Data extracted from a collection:
+++

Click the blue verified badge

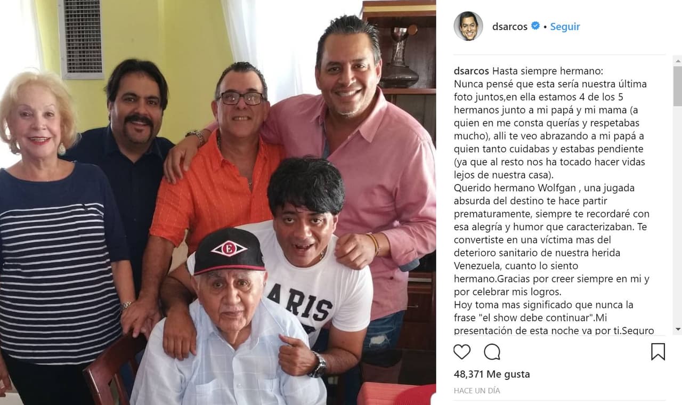pos(535,26)
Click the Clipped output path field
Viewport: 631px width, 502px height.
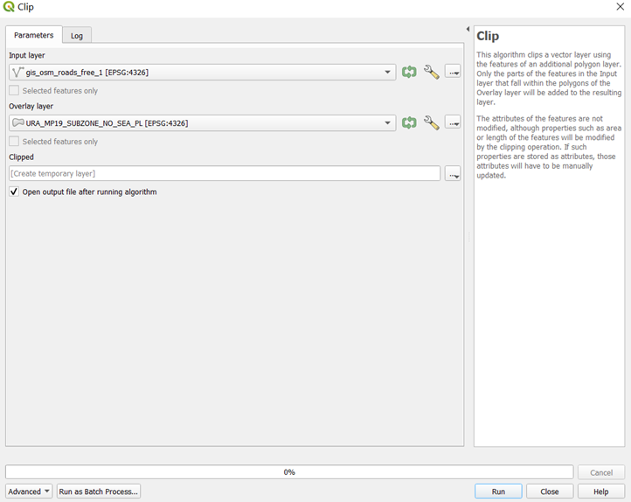(x=225, y=174)
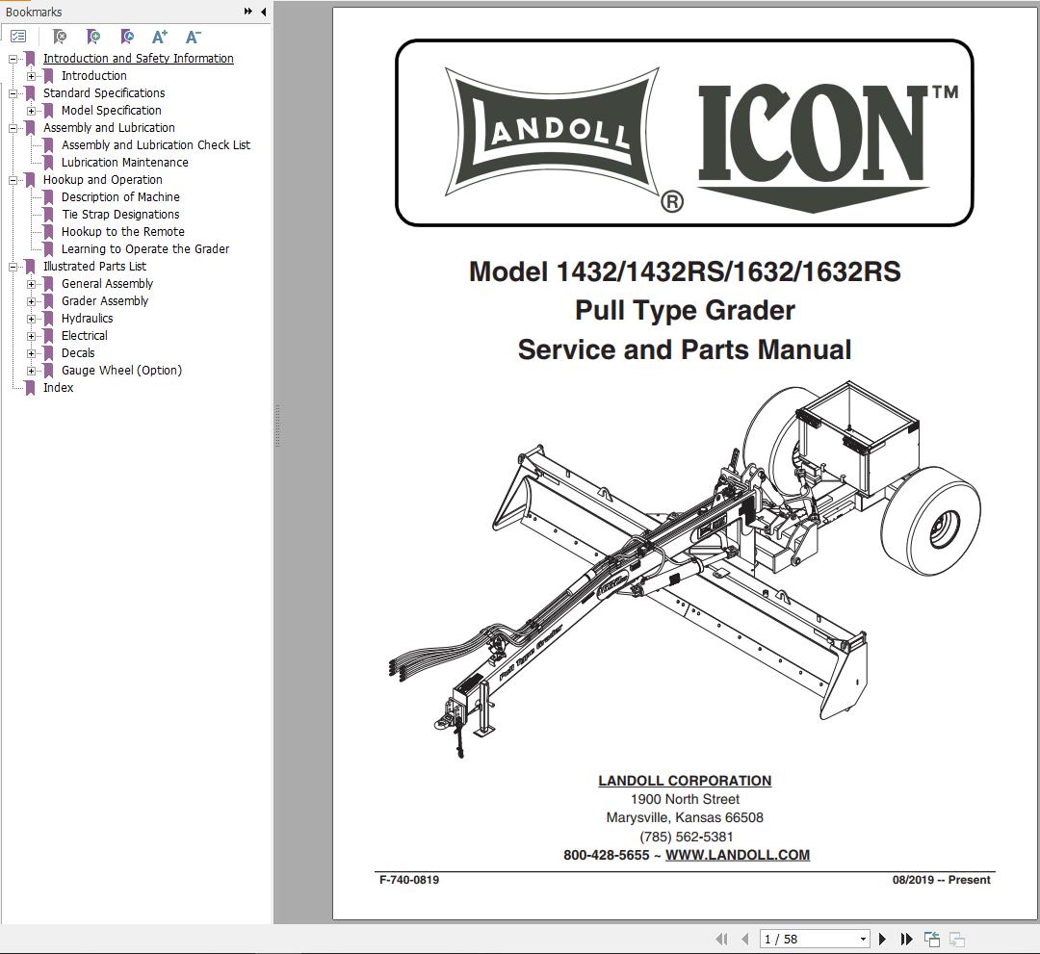Image resolution: width=1040 pixels, height=954 pixels.
Task: Expand the Hydraulics bookmark node
Action: [31, 318]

+++

▶ _Direction_
Can you extract every line of text from the entries above, repeating each one word for word and leaving out the pictures?

▶ _Full answer_
Click the blue verified badge

pos(535,26)
Click the Clipped output path field
Viewport: 631px width, 502px height.
(x=225, y=174)
Image resolution: width=1040 pixels, height=954 pixels.
Task: Expand the Hydraulics bookmark node
Action: [31, 318]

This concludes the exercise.